ASSIGNED TASK: Copy exactly the stretch of data below from the line with "KREDİ KARTI İLE BAĞIŞ (97, 1809)" through the line with "KURUMSAL ÜRÜNLER (97, 1990)", including both of those lines.

DATA PROVIDED:
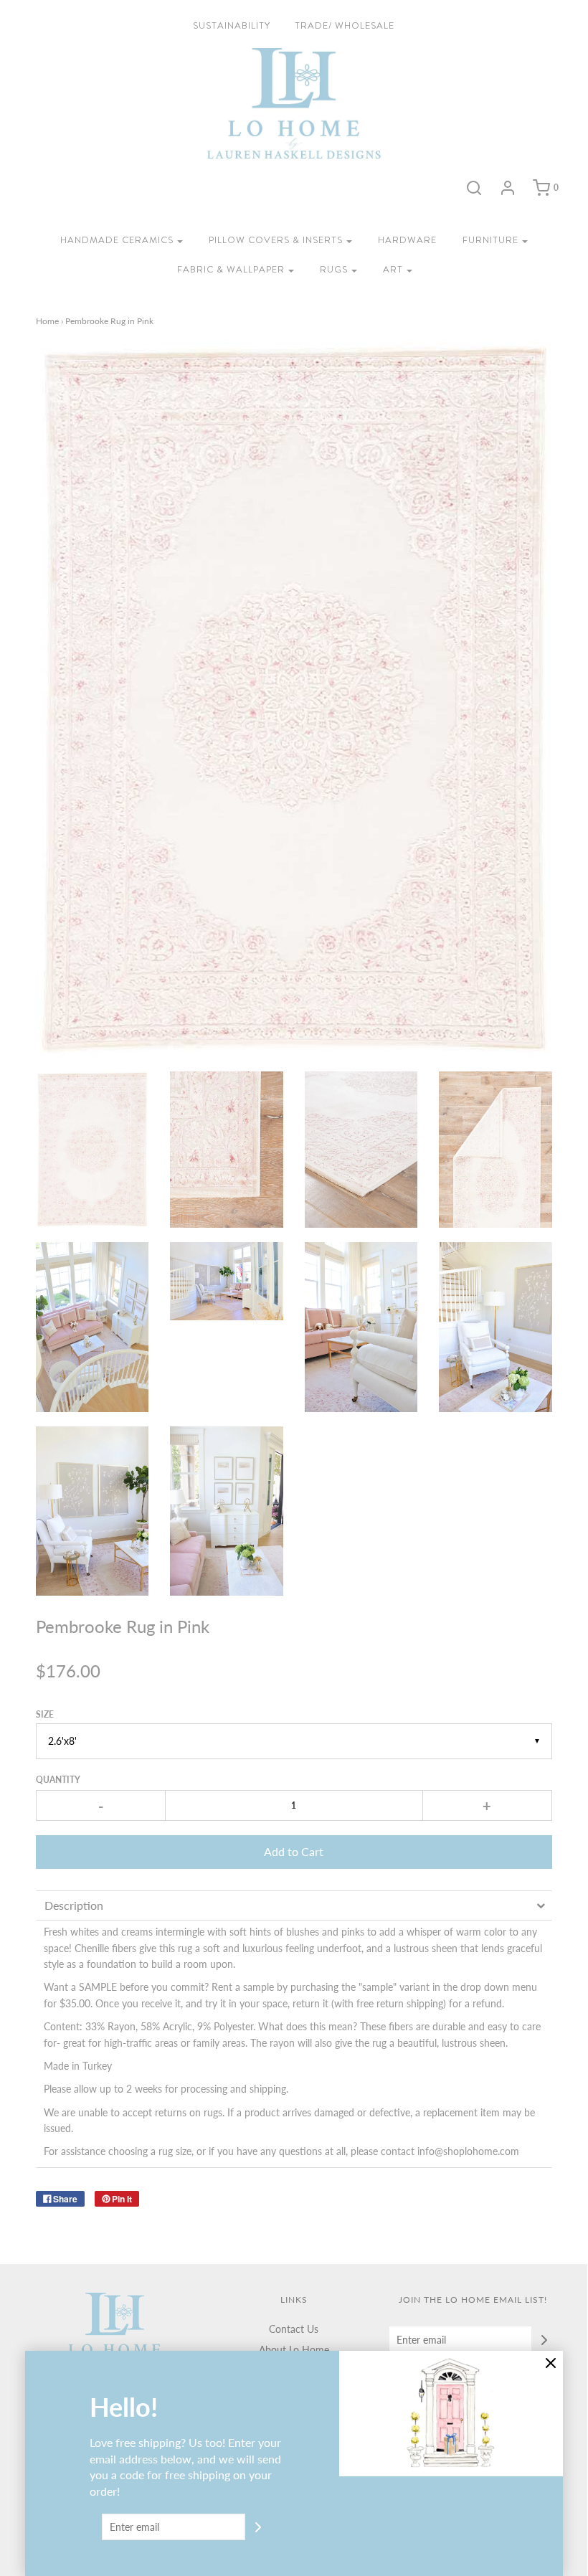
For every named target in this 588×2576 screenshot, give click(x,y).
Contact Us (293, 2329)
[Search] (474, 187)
---
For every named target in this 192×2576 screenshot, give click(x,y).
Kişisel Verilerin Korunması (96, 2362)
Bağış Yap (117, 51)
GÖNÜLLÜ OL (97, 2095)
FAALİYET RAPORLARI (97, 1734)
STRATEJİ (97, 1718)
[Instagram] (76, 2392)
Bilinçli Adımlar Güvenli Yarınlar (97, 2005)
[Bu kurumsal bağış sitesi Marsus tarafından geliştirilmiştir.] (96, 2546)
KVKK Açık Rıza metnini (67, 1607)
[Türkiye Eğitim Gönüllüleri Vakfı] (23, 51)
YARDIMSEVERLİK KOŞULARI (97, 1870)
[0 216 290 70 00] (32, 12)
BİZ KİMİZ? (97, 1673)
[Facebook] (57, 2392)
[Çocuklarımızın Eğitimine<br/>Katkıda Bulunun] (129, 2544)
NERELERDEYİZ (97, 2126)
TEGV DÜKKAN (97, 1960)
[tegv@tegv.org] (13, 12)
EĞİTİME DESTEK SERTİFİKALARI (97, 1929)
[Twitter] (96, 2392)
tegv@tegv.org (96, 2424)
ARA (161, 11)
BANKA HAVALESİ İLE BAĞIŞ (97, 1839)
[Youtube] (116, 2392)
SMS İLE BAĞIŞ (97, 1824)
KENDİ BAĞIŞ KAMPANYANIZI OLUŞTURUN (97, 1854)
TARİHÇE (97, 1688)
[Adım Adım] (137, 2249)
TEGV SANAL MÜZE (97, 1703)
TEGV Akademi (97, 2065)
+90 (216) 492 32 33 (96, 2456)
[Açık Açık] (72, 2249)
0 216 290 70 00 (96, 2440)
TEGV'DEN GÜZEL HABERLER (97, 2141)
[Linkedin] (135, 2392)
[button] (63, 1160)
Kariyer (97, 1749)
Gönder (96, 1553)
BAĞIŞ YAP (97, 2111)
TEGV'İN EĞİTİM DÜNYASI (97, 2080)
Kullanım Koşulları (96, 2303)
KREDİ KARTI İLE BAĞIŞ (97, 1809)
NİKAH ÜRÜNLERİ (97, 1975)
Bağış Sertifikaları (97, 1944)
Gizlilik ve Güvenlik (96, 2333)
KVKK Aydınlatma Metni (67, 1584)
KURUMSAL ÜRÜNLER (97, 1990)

ANSWER TO THIS EXERCISE:
KREDİ KARTI İLE BAĞIŞ (97, 1809)
NİKAH ÜRÜNLERİ (97, 1975)
Bağış Sertifikaları (97, 1944)
Gizlilik ve Güvenlik (96, 2333)
KVKK Aydınlatma Metni (67, 1584)
KURUMSAL ÜRÜNLER (97, 1990)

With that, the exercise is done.